El precio de la civilización

 

Sostenía el magistrado norteamericano Oliver Wendell Holmes Jr. que «los impuestos son el precio de la civilización». En este tiempo que nos ha tocado vivir, en el que la posición antipedagógica de comentaristas y todólogos ubicuos pasa por considerar de manera generalizada todo impuesto como un robo del Estado – y a éste como una estructura coercitiva que constriñe un estado de naturaleza ideal y libérrimo (tan bucólico como irreal) – se antoja más necesario que nunca recuperar la cita y centrar el debate con el mínimo rigor.

¿Todos los impuestos son iguales, los directos y los indirectos, los progresivos y los proporcionales, los que gravan las rentas del trabajo y los que gravan las del capital? El ex presidente José Luis Rodríguez Zapatero llegó a proclamar, en pleno furor electoral, que bajar impuestos era de izquierdas. Terminó, claro, subiendo el IVA, impuesto que grava el consumo y carece de la progresividad de otros tributos, afectando especialmente a las rentas más bajas y a las personas más débiles. Ciertamente, la estigmatización generalizada de los impuestos ha sido asumida con fruición por propios y extraños, a un lado y otro del tablero político. Para que luego digan que la socialdemocracia ha fracasado. Con políticas fiscales del calado antisocial de la reseñada, más bien habrán fracasado los espurios sustitutos que algunos han vendido bajo ese disfraz, desprovisto completamente de su significado primigenio.

Es harto complicado sostener hoy posiciones políticas diferentes, y desarrollar la difícil pero imprescindible pedagogía fiscal – alejada de todo populismo rampante – de explicar que sin impuestos, los servicios sociales son insostenibles. Sin una presión fiscal proporcionada y justa, el Estado de Bienestar no será más que una entelequia teórica presta a ser desmantelada, como por otra parte pretenden muchos de los que calumnian al Estado imputándole sin rubor delitos varios de apropiación indebida.

Recientemente trascendió a la prensa la noticia de una exención fiscal para las rentas bajas. Cabría ser prudentes antes de hagiografiar la medida, lanzando las campanas al vuelo y aprovechando la ocasión para hostigar cualquier noción impositiva como sostén de la solidaridad. Quizás garantizar que quien paga muy poco no pague nada no sea algo descabellado. Tal vez pueda ser hasta positivo. Pero cabría reflexionar sobre si esta medida revertirá los verdaderos dramas que asolan, en forma de desigualdad creciente, nuestras sociedades. Cabría, al tiempo, interrogarse si es justa compensación a esta frugal rebaja fiscal el progresivo desmantelamiento de los servicios sociales al que nos abocan amnistías y fraudes fiscales, o contribuciones deficientes de las rentas del capital y  de las grandes empresas o patrimonios. Porque de lo que no cabe la menor duda es de que, en un contexto laboral de generalizada precariedad y dramática proliferación de los sueldos paupérrimos y los contratos basura, cuando no en perfecto fraude de ley, esas rentas bajas no pueden permitirse que un leve ahorro instantáneo en sus economías sea neutralizado con drásticos recortes en sus derechos sociales. Y por ese escalofriante camino sigue discurriendo la dinámica política predominante, sustentada en la hegemonía ideológica del mantra neoliberal y desregulacionista.

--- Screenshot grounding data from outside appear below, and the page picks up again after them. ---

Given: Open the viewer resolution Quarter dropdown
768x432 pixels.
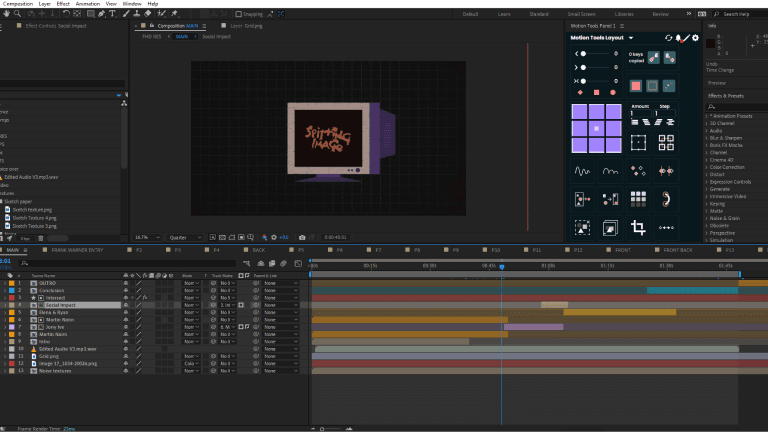Looking at the screenshot, I should (184, 237).
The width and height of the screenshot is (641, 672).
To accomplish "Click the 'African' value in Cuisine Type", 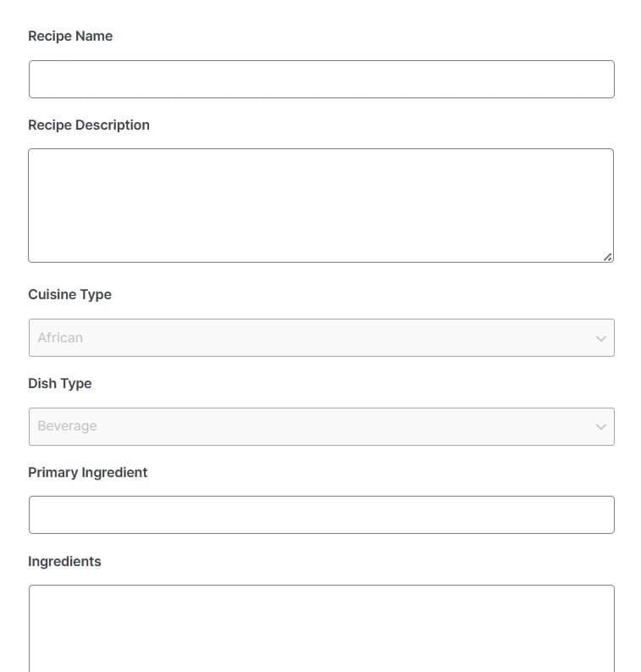I will pos(60,338).
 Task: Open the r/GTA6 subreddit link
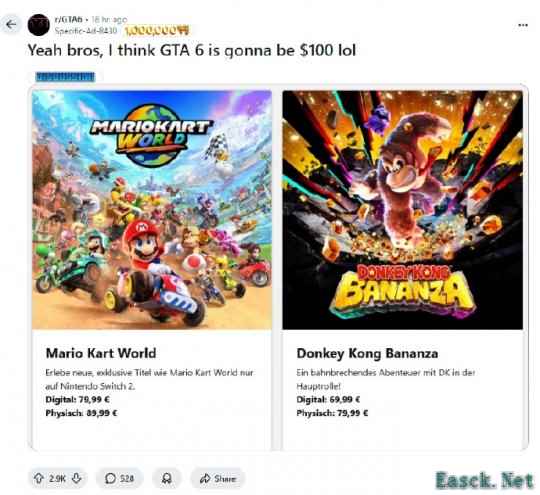click(x=69, y=20)
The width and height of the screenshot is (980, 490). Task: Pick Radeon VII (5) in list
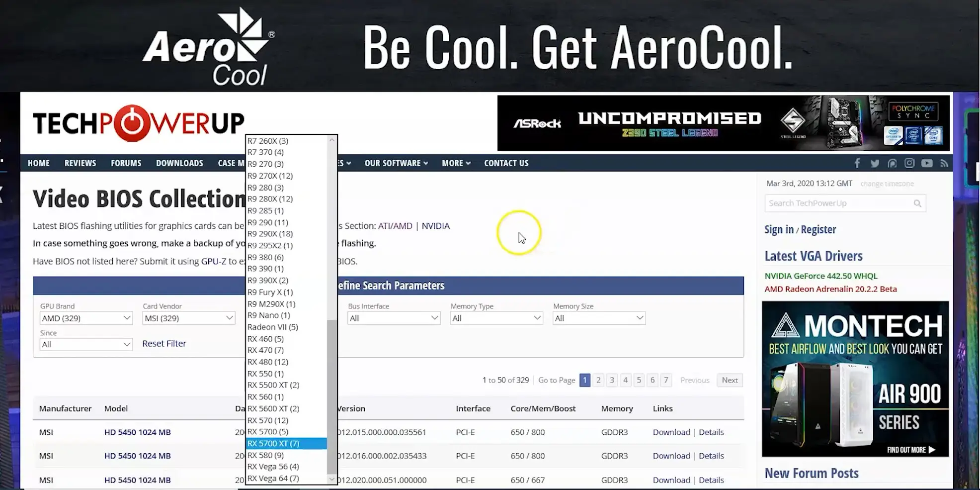point(273,327)
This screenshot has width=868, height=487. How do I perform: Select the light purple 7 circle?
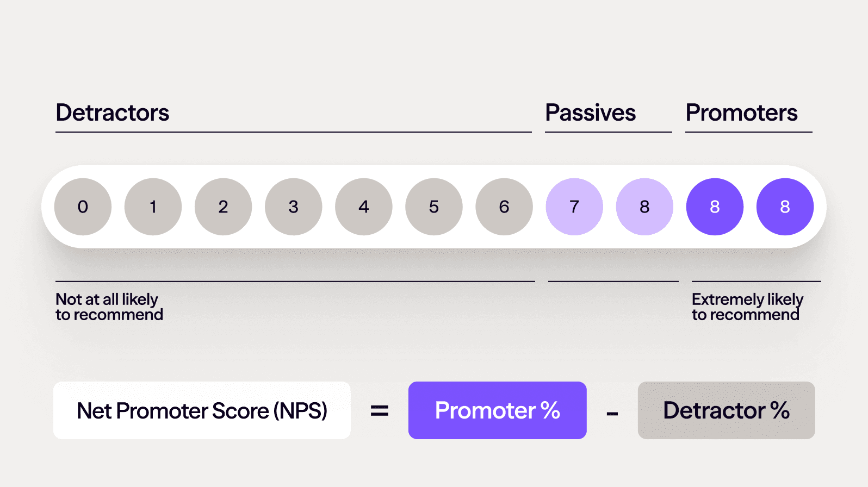(x=574, y=207)
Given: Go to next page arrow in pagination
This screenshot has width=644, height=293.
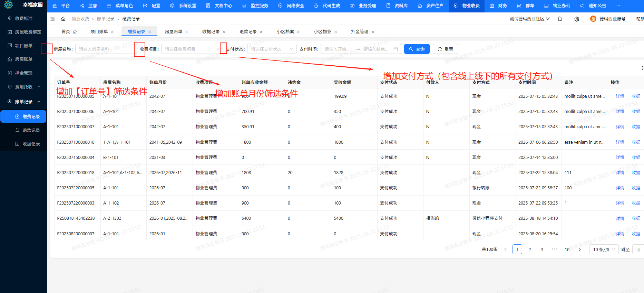Looking at the screenshot, I should point(579,249).
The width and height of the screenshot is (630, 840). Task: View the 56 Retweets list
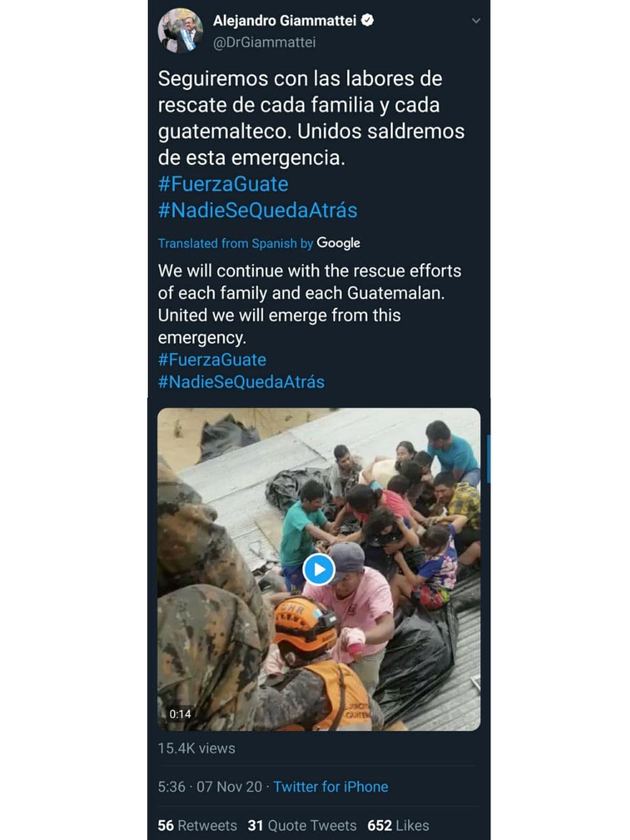[198, 826]
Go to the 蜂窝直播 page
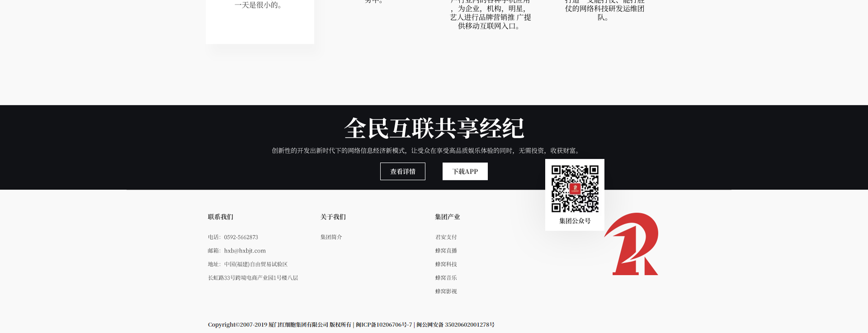This screenshot has width=868, height=333. pos(446,251)
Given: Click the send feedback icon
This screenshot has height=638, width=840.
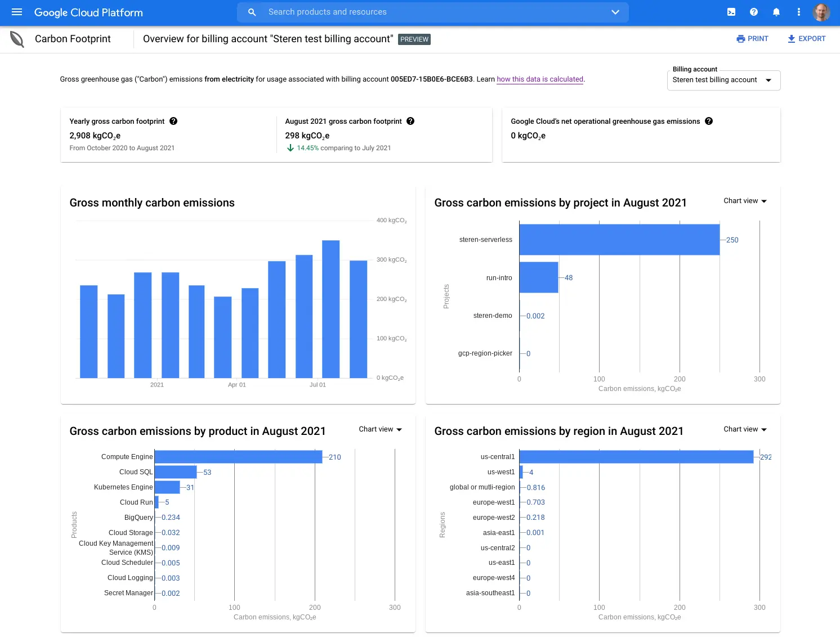Looking at the screenshot, I should 731,12.
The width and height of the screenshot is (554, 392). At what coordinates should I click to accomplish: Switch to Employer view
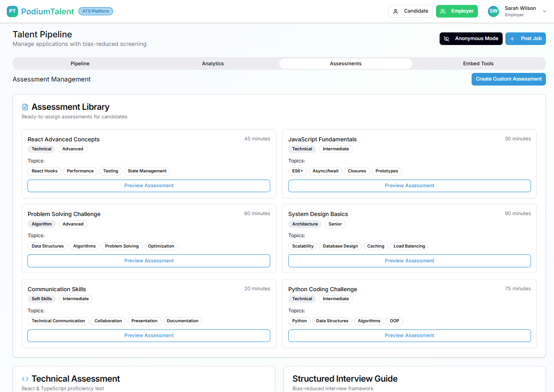pyautogui.click(x=457, y=11)
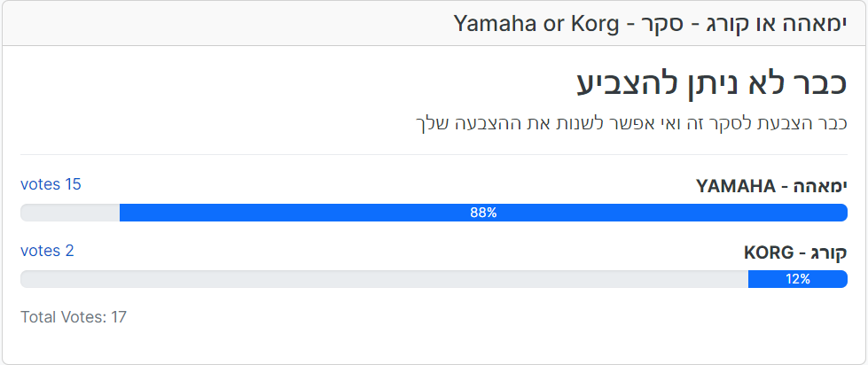
Task: Click the gray unfilled part of Korg bar
Action: [384, 279]
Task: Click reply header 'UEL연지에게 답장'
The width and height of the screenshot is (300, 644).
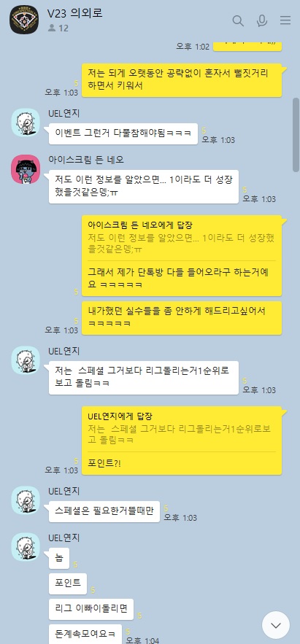Action: (x=120, y=416)
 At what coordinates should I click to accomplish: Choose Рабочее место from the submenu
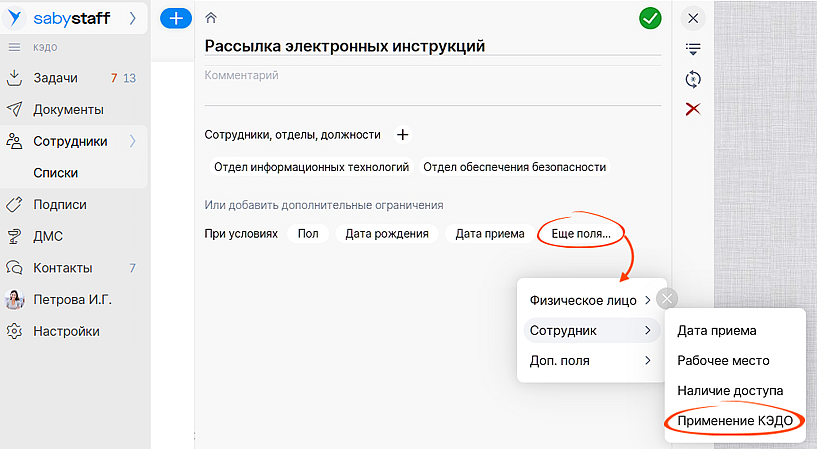(723, 360)
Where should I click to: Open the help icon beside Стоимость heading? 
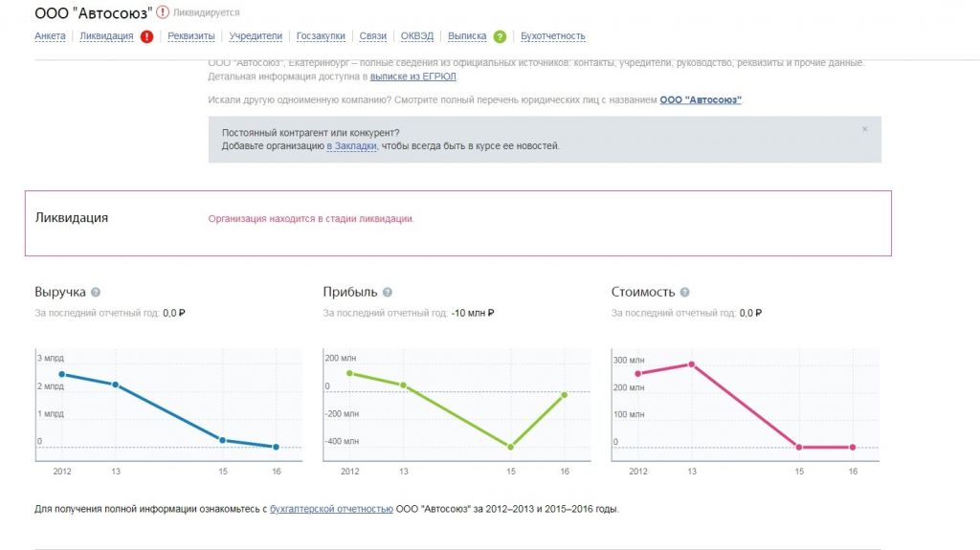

No, ni todos los impuestos son iguales, ni la gran mayoría de ellos suponen una injusticia en un sistema fiscal verdaderamente progresivo. De lo que se trata, más que de engordar las páginas del papel cuché neoliberal, es de garantizar que los sistemas de protección social que han transformado en positivo la vida de millones de personas (que, en cualquier otro contexto, vivirían al borde de la marginación social) puedan garantizarse en cuanto a su sostenibilidad y su calidad. Ése es el legítimo deseo de quienes somos conscientes de que en la vida los seres humanos nacemos en contextos sociales dispares y desiguales, y que, a lo largo de nuestra existencia, diferentes factores -algunos completamente ajenos a nuestra voluntad- agravan o pueden agravar dichas desigualdades. Por eso precisamente, merece la pena trabajar para articular sociedades más equitativas y justas, donde los más débiles no sean avasallados por la dramática arbitrariedad de los estados de naturaleza, donde siempre impera la «natural» ley del más fuerte.

Junto al viejo magistrado, yo también creo que los impuestos -un sistema fiscal justo y verdaderamente progresivo, donde los que más tienen contribuyen más a la solidaridad del resto de sus conciudadanos- son el precio de la civilización. El justo y ponderado coste ético de no vivir en un mundo de cartas marcadas a perpetuidad, donde la brecha entre poderosos y débiles sea insalvable. Un precio justo para un mundo mejor.